Not even with a librarian with gentle eyes and curves shaped for my hands.
I’m going to take some time, figure out what I want in life. Figure out my next steps. I don’t need complications. And for me, women are always a complication.
A loud peal of thunder breaks my thoughts. That storm is really ramping up. Then I realize that it isn’t thunder. It is the door. Another knock booms through the cabin.
“Yeesh, okay, I’m coming,” I grumble, heaving myself to my feet and padding across the floor to the hall.
Who the hell is out and about in this weather?
I yank the door open with a little more vigor than I intended.
Rose is standing on my doorstep, soaked to the skin. There’s gooseflesh where her skin shows at her collar, and her white shirt has gone completely see-through.
“What on earth? What are you doing here?” I ask, averting my eyes.
“I’m sorry...there’s a fallen tree,” she stutters, her lips shaking with cold. “I almost ran into it.”

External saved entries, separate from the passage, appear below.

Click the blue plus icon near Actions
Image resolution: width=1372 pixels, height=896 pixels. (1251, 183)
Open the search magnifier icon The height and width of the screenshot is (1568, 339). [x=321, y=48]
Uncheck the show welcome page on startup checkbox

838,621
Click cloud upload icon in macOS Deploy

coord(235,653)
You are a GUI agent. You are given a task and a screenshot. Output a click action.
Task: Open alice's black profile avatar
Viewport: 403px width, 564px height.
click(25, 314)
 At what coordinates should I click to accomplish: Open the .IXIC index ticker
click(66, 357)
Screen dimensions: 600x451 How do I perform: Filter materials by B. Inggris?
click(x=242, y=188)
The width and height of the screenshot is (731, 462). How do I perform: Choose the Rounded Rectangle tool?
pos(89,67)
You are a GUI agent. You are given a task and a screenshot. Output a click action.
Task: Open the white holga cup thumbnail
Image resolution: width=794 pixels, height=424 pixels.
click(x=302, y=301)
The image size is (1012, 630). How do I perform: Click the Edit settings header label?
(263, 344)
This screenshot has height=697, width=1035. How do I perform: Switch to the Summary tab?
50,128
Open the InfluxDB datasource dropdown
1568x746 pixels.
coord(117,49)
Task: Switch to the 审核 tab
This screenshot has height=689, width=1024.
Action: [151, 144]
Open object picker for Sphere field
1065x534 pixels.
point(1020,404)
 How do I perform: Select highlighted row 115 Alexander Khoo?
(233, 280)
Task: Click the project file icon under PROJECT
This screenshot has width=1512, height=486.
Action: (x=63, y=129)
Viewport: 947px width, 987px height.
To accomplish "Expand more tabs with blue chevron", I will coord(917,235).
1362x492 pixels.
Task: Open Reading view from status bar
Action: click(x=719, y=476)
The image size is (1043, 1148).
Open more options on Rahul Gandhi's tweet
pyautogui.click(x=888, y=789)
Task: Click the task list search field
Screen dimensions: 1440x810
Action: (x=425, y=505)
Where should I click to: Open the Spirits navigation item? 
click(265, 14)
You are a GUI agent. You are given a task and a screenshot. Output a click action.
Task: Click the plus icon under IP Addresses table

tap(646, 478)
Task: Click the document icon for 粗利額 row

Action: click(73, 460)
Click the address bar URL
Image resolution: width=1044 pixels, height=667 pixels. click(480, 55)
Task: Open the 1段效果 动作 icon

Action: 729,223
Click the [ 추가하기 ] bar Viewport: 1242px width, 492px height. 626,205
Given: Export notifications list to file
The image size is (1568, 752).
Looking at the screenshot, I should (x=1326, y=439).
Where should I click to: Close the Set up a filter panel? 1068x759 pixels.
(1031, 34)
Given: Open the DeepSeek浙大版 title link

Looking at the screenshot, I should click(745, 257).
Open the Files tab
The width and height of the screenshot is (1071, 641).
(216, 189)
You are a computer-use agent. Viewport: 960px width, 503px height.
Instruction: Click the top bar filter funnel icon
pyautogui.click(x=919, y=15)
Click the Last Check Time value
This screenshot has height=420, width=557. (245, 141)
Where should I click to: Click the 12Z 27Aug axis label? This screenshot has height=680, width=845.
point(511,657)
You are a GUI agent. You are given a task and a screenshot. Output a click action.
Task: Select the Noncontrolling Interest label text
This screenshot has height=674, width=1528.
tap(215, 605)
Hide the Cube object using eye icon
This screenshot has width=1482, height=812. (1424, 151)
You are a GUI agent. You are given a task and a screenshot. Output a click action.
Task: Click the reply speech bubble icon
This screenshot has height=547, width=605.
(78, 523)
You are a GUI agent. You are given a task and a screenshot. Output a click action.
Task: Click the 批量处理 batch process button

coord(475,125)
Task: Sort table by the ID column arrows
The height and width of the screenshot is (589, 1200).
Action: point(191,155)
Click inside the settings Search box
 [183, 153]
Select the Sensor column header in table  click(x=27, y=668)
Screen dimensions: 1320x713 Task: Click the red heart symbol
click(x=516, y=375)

“Okay...okay...uh, please, come in.”
I usher her into the cabin, then grab a blanket from the back of the couch and wrap it round her shoulders.
“Are you okay?”
“Yes, thanks.” She pulls the material tightly round herself, burying herself in its warmth. “I wasn’t hurt. I just don’t...I don’t know how to get back down the mountain. And the thunder...” Her shoulders shake.
“Hey, don’t cry, it’s okay. You are very welcome here.”
“Thank you. I just... I...didn’t know where else to go.”
She looks at me, brow furrowed as she fights to hold back the tears.
“Are you sure you are okay?” I repeat.
“I’m sorry,” she says, her face crumpling. “It’s the storm. I hate thunder.”
“You’ll be safe here.”
“Thanks,” she says. “I should know better and not let it bother me...” she says woefully. She’s trying to hide her tears, but her bottom lip is still trembling.
In a heartbeat, I would reach out and fold her into my arms, showing instead of telling her that she is safe in my care. But I don’t want to frighten her so, unsure of what to do, I give her a friendly pat on the shoulder.
She looks up at me. Her face breaks into the smallest of smiles.
“Why don’t you go and grab a shower, get out of those wet things. The bathroom is straight through there. I’ll get you some clothes, then I’ll put the kettle on.”
She nods and plods off in the direction of the bathroom, her shoes squelching across the carpet.
Who would have thought a rain-soaked, trembling woman in a thick tartan blanket could do such things to me.
I listen until the bathroom door clicks shut, then head to my bedroom to dig out some clothes for her. The thought of her in my bathroom, peeling those soaking, clinging clothes from her body is almost too much for me. I ignore the aching in my balls.
Enough. She needs assistance, not a come-on.
I gather the clothes then leave them outside the bathroom door and head to the kitchen.
At this rate, I’m going to need bromide in that tea.